Clay froze. For four years, he’d turned down every invitation that wasn’t a poker night with his old crew or a lumber run, convinced dating or even making a new friend that wasn’t an old coworker was a betrayal of his late wife, that he was too old for that kind of thing, that it would end messy. He could feel the familiar twist of guilt in his gut, warring with the quiet buzz of excitement he hadn’t felt since before his wife got sick, the way his skin still tingled where her palm had pressed against his scar. He hesitated for two full seconds, then nodded. “Yeah. That sounds good.”

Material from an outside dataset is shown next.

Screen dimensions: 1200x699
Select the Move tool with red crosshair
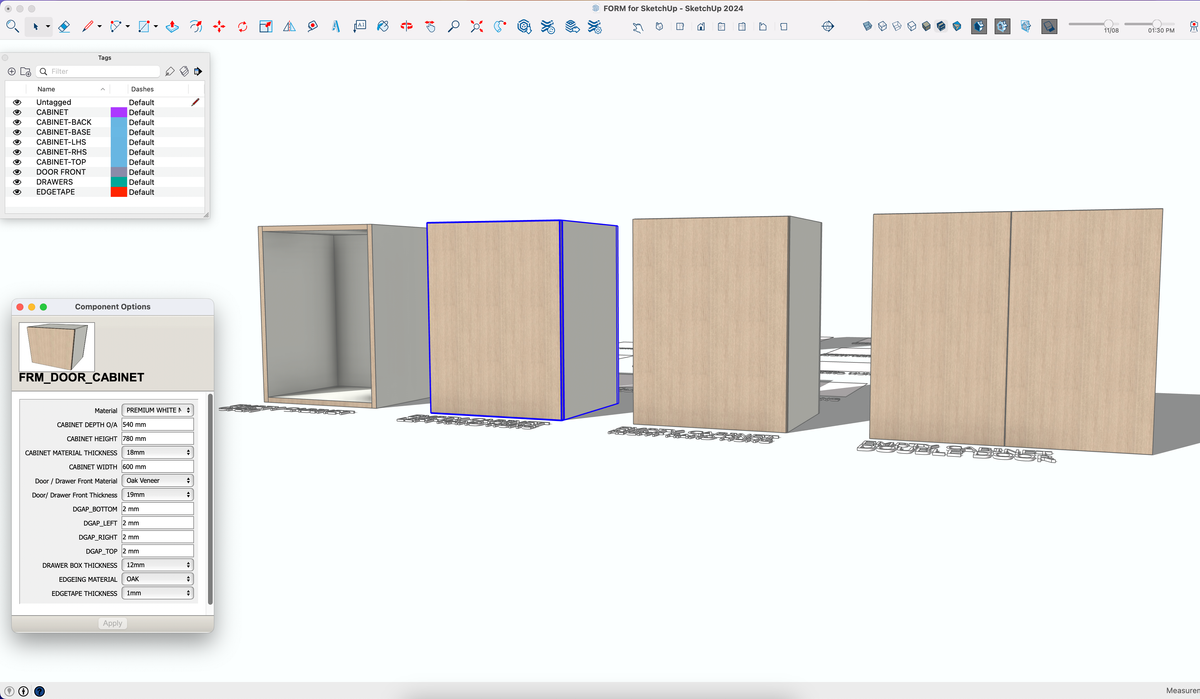[218, 26]
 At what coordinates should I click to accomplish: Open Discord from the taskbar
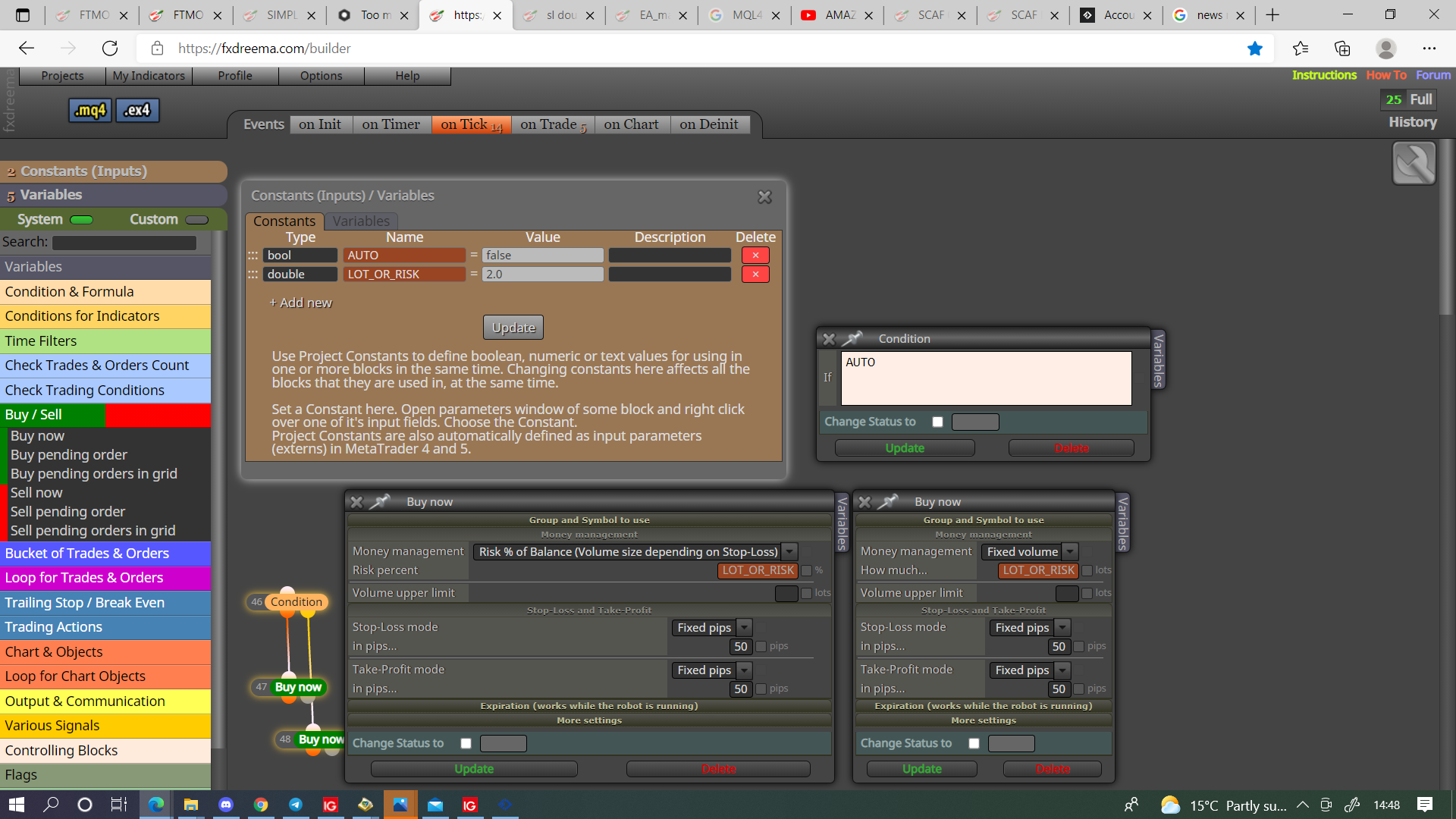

She grinned, grabbing a crumpled napkin from the stack next to the grill, scribbling her number on it in blue ballpoint, and pressing it into his palm, her thumb lingering on his knuckle for half a beat before she pulled away. She waved over her shoulder as she walked to her beat-up forest green Subaru, and he waved back, watching her pull out of the parking lot before he looked down at the napkin, smudged with ketchup and a tiny stain of relish in the corner, folded twice. He tucked it into the inner pocket of his hoodie, right next to the crumpled photo of his wife he kept there, and grabbed his half-empty beer from the railing, twisting the cold, sweating can in his hands. A kid ran past him, spraying a water gun, and a few drops hit his cheek, cold and sharp.